Basic/Translational Science -> Cell Physiology, Pharmacology, and Signaling D-PO01 - Featured Poster Session (ID 11) Poster

D-PO01-209 - Cytotoxic Atrial Preamyloid Oligomers Are Increased In Human Atrial Fibrillation (ID 967)


Background: Diseases related to oxidative stress are increasingly linked to proteotoxicity as a causative mechanism, particularly in the heart and brain. In amyloid, misfolded protein monomers coassemble initially to form preamyloid oligomers (PAOs) now recognized to be the primary cytotoxic species in this process. With aging, amyloidosis universally develops in the human atrium, composed of atrial and B-type natriuretic peptides (ANP, BNP). We have previously shown that oxidative stress accelerates formation of PAOs that alter ATP production and action potentials in atrial cells.

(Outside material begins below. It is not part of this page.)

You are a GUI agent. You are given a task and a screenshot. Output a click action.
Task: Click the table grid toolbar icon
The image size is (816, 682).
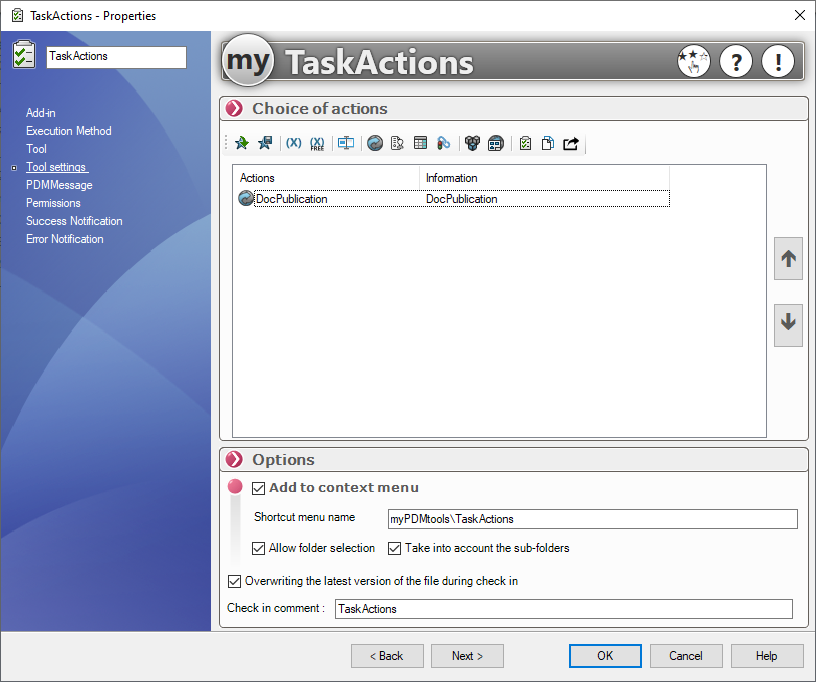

Objective: To characterize the metabolic effects of ANP and BNP oligomers in atrial cells and to investigate whether atrial PAOs are associated with human AF.
Methods: Bioenergetic profiling of atrial HL-1 cells was performed using extracellular flux analysis (Seahorse Bioscience XFe96) to quantitate oxygen consumption rate (OCR; normalized to total cell number), an indicator of mitochondrial respiration, in the absence and presence of natriuretic peptide (NP) oligomers (0.45-4.5 uM, 1 and 3 d exposure; n=5 each). Atrial tissue was obtained during elective cardiac surgery from patients with a history of AF, and control patients matched for demographics, surgery, and AF risk factors. Oligomer burden was assayed using a previously-published method that quantifies the fraction of atrial tissue containing PAOs.
Results: Both NP oligomers significantly reduced parameters of mitochondrial respiration. For BNP, this occurred at the lowest concentration (0.45 uM) after 1 d (ATP -41%; basal and maximal respiration -37 and -42%; spare respiratory capacity -44%). For ANP, only basal respiration was affected (-26% at 4.5 uM after 1 d). Atrial tissue was analyzed from 32 patients with a median age of 69.5 yrs who were mostly male (69%), hypertensive (84%), and overweight (median BMI 27.7). In patients with AF, PAO burden was significantly increased compared to controls without AF (0.61+0.04 vs 0.38+0.04; n=13, 19; P=0.0005).
Conclusion: Preamyloid oligomers derived from NPs cause arrhythmogenic changes in atrial metabolic properties, and they are increased in the atria of patients with AF. These findings suggest that cytotoxic atrial PAOs promote AF susceptibility in humans.